“Hard water” or ice fishing season is just beginning, and the enthusiasts believe that this could be one of the best years ever.
This ancient form of fishing maintains some of its traditional roots, but modern conveniences make it a fun hobby, sport and method of sustenance that anyone can master. The fear of falling through the ice deters many people from trying this wonderful winter pastime and although it is a valid concern, following basic safety rules lessens this risk and places ice fishing as safer than down hill skiing, snowmobiling, winter driving or even shoveling snow.
Getting started with ice fishing does not have to be an expensive undertaking.
The gear needed can range from the very basics to highly technical equipment and plenty of creature comforts. A local business such as Sportsman’s Adventures in Oneonta is an excellent place to not only pick up supplies but also get instructions. Owner Bill Decker was eager to offer a wealth of advice on how to get started with ice fishing.
An ice fisherman himself, Decker explained that the basic gear is a rod, an ice auger for making holes in the ice to measure thickness and for fishing, a sled, a bucket for hauling bait and to sit on and the fish bait. There are plenty of extras that can improve your fishing success, including tip-ups that alert you to fish activity, shanties for shelter, fish finders and, most importantly, plenty of fellow ice fishermen for fishing hints and great company.

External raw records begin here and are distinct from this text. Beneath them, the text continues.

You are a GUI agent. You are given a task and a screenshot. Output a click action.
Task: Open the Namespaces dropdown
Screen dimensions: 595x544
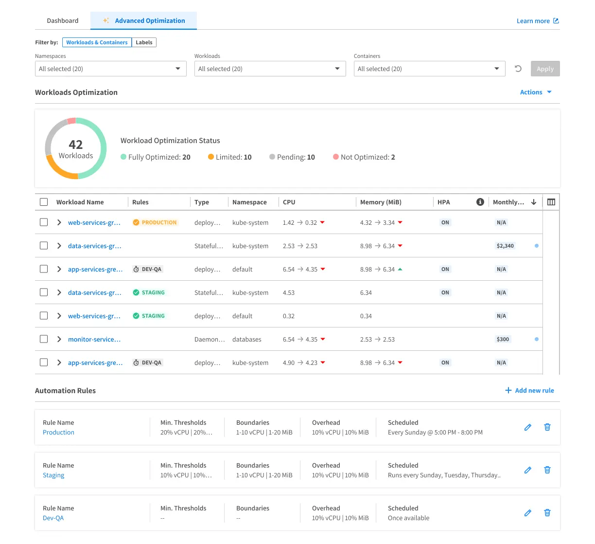coord(111,69)
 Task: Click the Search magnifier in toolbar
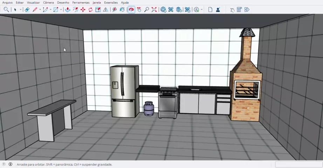[6, 10]
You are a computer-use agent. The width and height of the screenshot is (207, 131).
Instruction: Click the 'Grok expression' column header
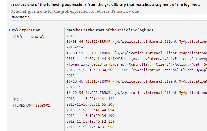click(x=25, y=30)
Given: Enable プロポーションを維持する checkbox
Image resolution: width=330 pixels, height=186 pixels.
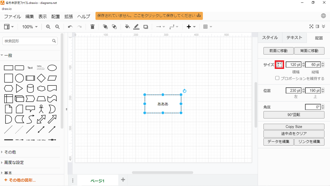Looking at the screenshot, I should [277, 78].
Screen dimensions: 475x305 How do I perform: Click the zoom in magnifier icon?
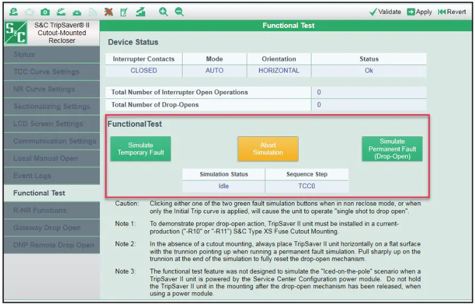(163, 11)
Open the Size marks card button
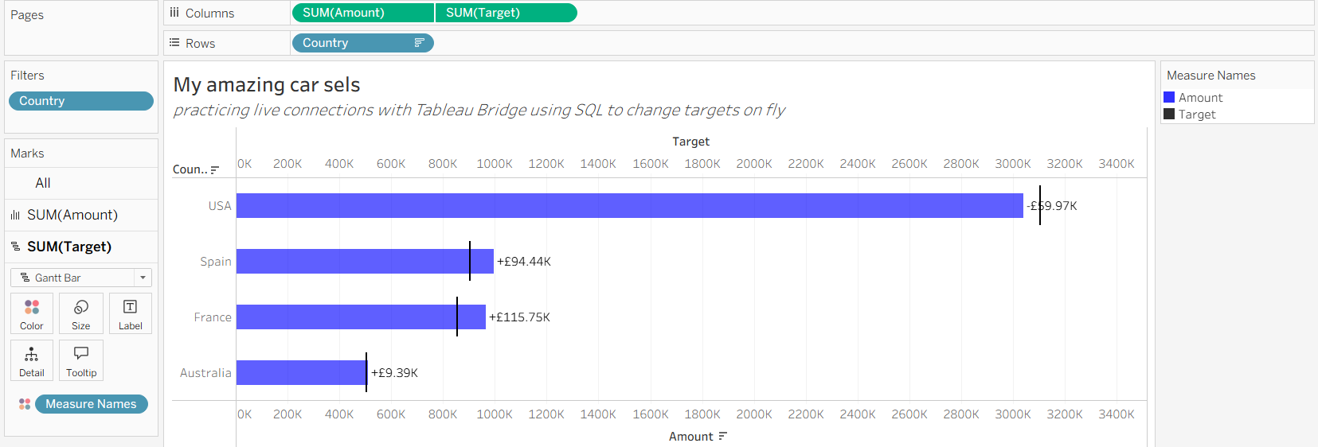The height and width of the screenshot is (447, 1318). pos(81,313)
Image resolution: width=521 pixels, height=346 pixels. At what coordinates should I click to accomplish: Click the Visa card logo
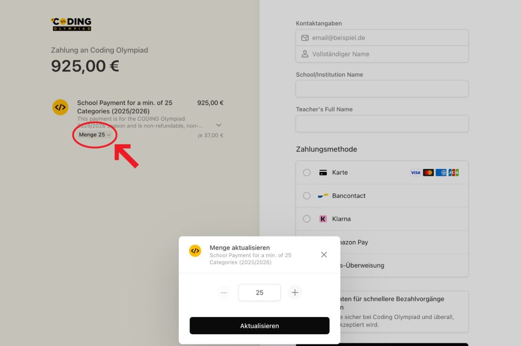(416, 172)
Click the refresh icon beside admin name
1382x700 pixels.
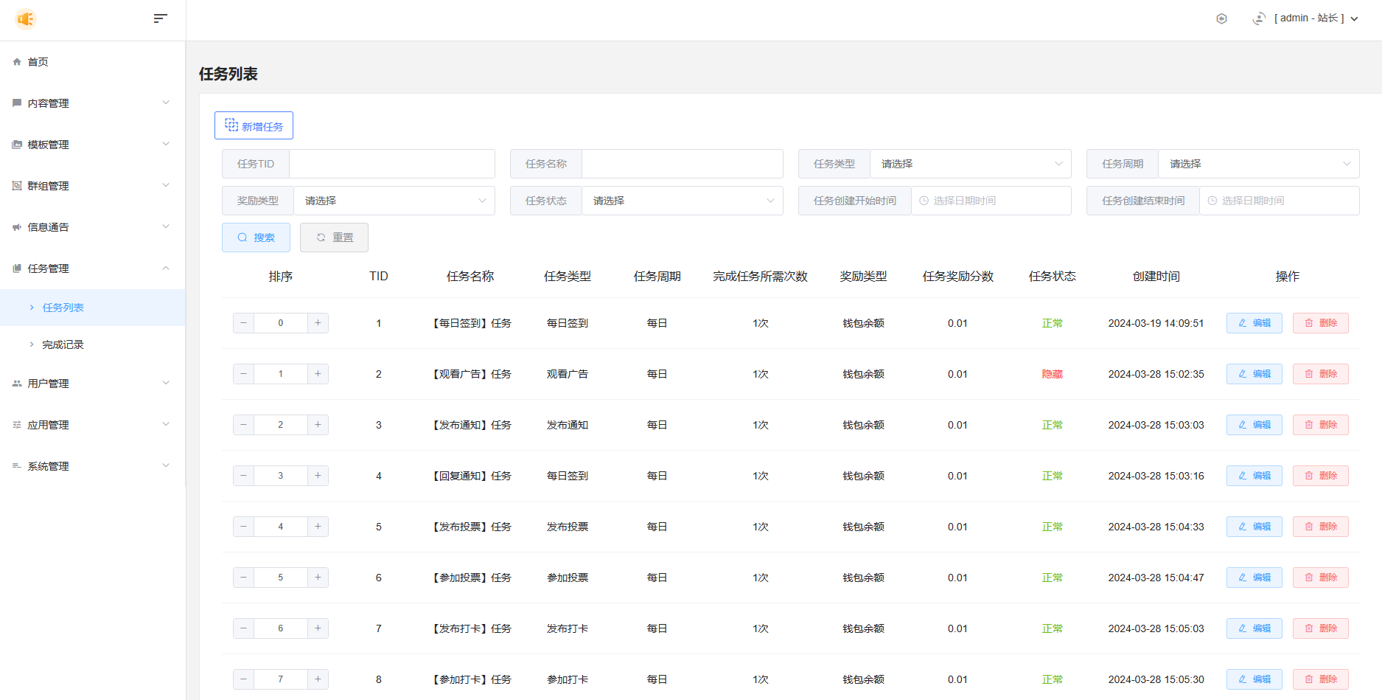coord(1259,18)
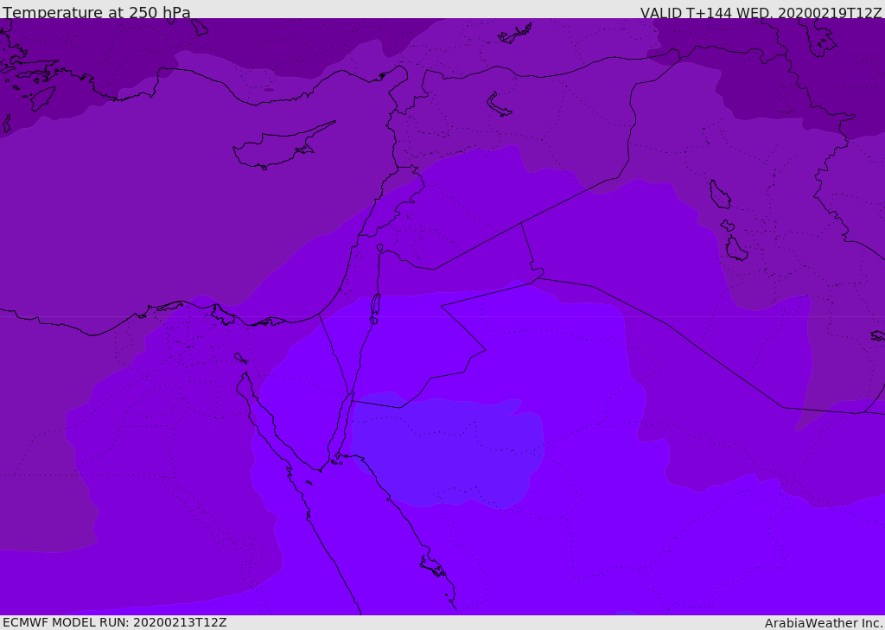Click the island of Crete
Viewport: 885px width, 630px height.
pos(41,98)
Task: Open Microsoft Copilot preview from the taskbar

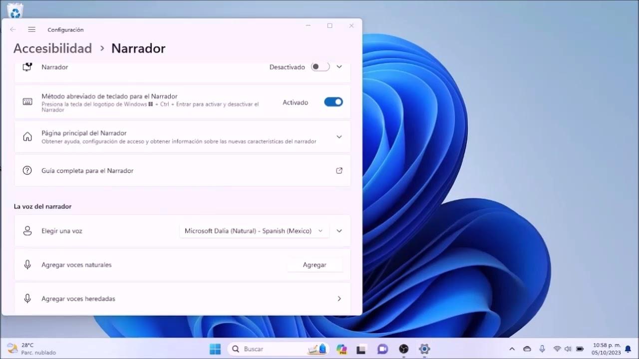Action: [x=341, y=349]
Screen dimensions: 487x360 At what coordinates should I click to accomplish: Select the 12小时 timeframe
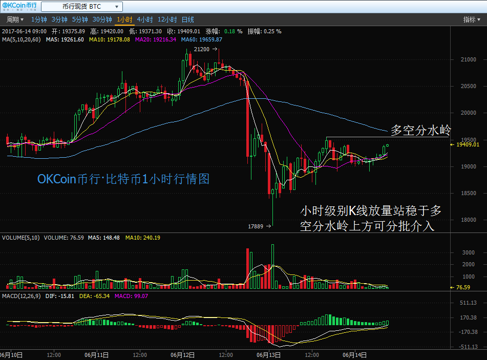pyautogui.click(x=167, y=19)
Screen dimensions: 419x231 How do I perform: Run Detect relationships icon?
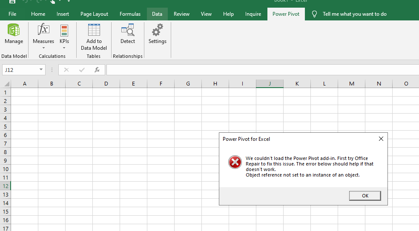coord(127,31)
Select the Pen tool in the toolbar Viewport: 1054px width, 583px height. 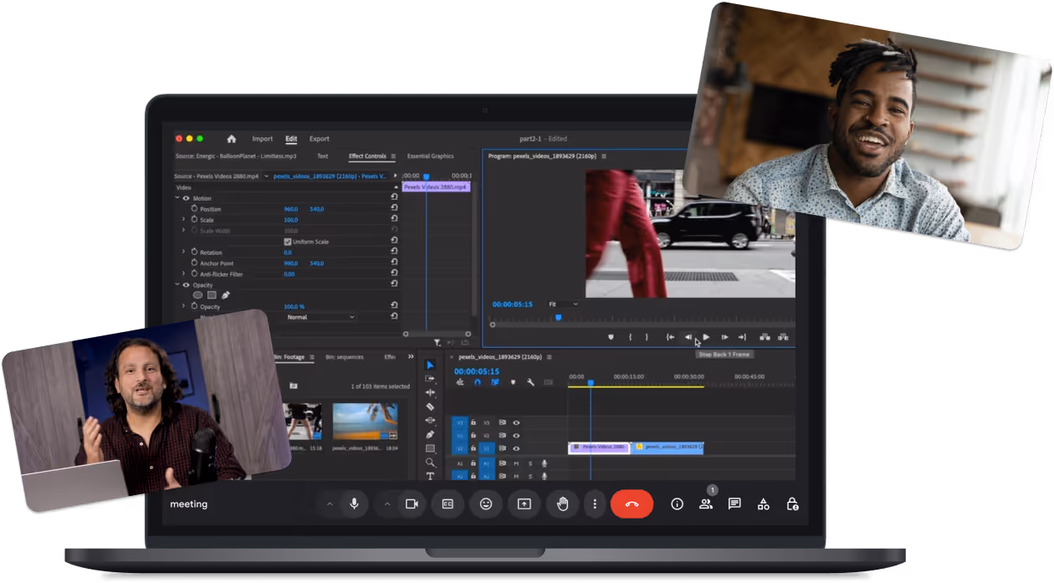(x=430, y=434)
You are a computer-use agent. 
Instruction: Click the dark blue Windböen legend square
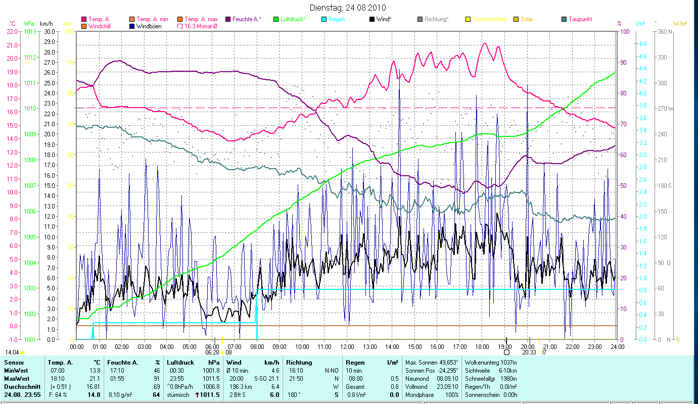pos(132,26)
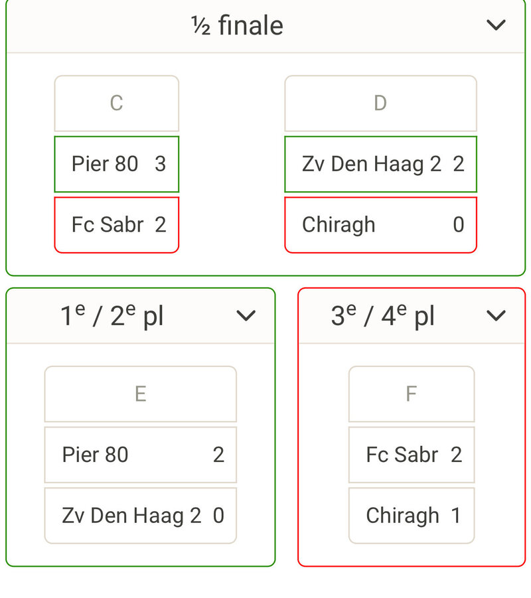
Task: Select Fc Sabr in match C
Action: 107,225
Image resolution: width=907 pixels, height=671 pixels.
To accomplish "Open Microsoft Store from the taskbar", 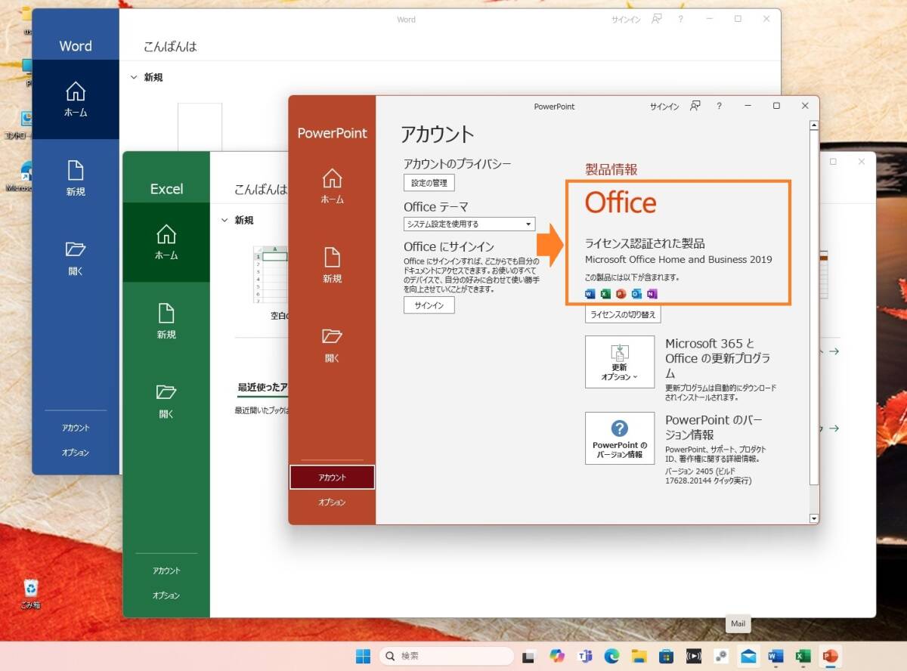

Decker said that one of his favorite accessories is an underwater camera for ice fishing. “I love seeing the activity, fins passing by and curious fish that come right up to the camera,” he said. “It is a great way to see which baits are attracting the most interest; it’s really cool to see. When I took my son out ice fishing with the camera, he was just as interested in watching the fish as he was in fishing.”